A periodic peek at the Post food critic’s e-mail, voice mail, inbox and online chat submissions.

Someone identifying him or herself on my online dining discussion as a career restaurant manager took issue with a participant who felt servers topping wine glasses were trying to push additional bottles.

“Keeping wine glasses filled is a basic service step, and near-empty wine glasses on a table are a red flag to floor managers that perhaps the server is not taking adequate care of the guest. When I see them, I go to the table myself and offer to pour,” submitted the hospitality worker.

As a general rule, the manager continued, if the glass is 1/3 full, a server adds to the bowl. “Ideally the server should ask if the guest(s) care for more wine” and for the guest(s) to let the server know from the start their preference for refilling wine.

Waiters who over-fill glasses are among my pet peeves, right there with servers who check in by asking “Is everything delicious?” The behavior comes across as intrusive and presumptuous. Such aggressiveness also upsets the confidence a diner puts in a restaurant. So I appreciate the poster’s 1/3 rule and the recommendation that diners be upfront about the pacing of liquids.


An online chatter notes that the Web site for Central Michel Richard downtown touts receiving “three out of three” stars from The Washington Post the last time it was reviewed in 2012. “You probably don’t need me to point out that you use a four-star rating system and Central did not receive the highest rating. Do you care?”

I do, and I reached out to Mel Davis, the restaurant’s spokeswoman, for comment. “It was a mistake, a typo, misedited,” she told me in a phone conversation this month. “Nothing intentional.” Davis says the Web site was redesigned last fall. “We’re still finding glitches.” She promised to fix the error the day we spoke. Anyone going to www.centralmichelrichard.com now should find it plugging three stars from this publication — an “excellent rating” — albeit without mention of a possible four-star, or “superlative,” rating.


Not a week passes that a reader doesn’t complain about noise pollution in restaurants. But rarely do they include in the gripe a possible solution to the problem that refuses to be silenced.

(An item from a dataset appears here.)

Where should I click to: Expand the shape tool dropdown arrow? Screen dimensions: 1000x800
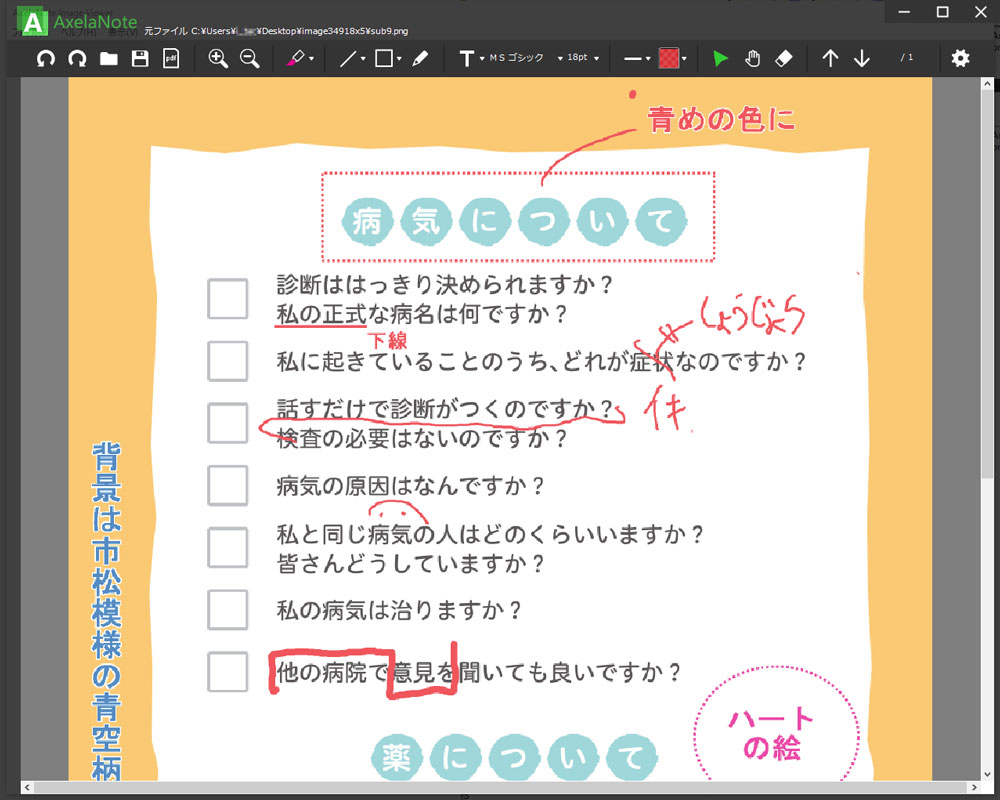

“My foodie friends and I were pleased when, some years back, you added ‘decibel level’ to your reviews of local restaurants,” writes Patricia Taylor of the District. “Since we like to converse while we eat, the [sound rating] has enabled us to avoid restaurants” where that’s difficult. “However, there are now so many well-rated restaurants with high decibel levels; our choice of suitable restaurants becomes ever more limited. This is sad.”

Taylor and her companions have an idea they want me to facilitate: Quiet Dining Night Out, a promotion that could be flagged online, where interested parties could sign up for peaceful meals in participating restaurants.

Logistically, I think businesses would want to host such events on nights that are typically slower (Monday rather than Saturday) and add or drop details that affect noise levels. At a minimum, I imagine host restaurants would need to minimize sound by laying down linens or carpets and laying off background music.

Restaurants, here’s your chance to fill seats — and make a lot of diners happy. Let me know if you’re up for the challenge — quietly, please.


A reader called me out for referring to the semolina quenelles — one of my favorite dishes at the new Chez Billy Sud in Georgetown (Magazine, Jan. 4) — as vegetarian when the composition contained Gruyere.

“Did you confirm that the Gruyere was made without rennet? If not, it is hardly vegetarian,” e-mailed Lily Engle from Alexandria. “Rennet is from calves’ stomach linings, as you know, and it is hardly picky for a vegetarian to decline to eat it.” Chef Brendan L’Etoile confirmed that the Gruyere he uses contains rennet, an enzyme that causes milk to form a curd.

Engle says she’s not “some ascetic person who takes no pleasure in life.” A “huge” home cook and a former caterer, she simply eschews meat and would appreciate chefs “being creative and seeing meals beyond a hunk of meat surrounded by accoutrements.”

And, no doubt, food critics who remember that a lot of cheeses are made with rennet.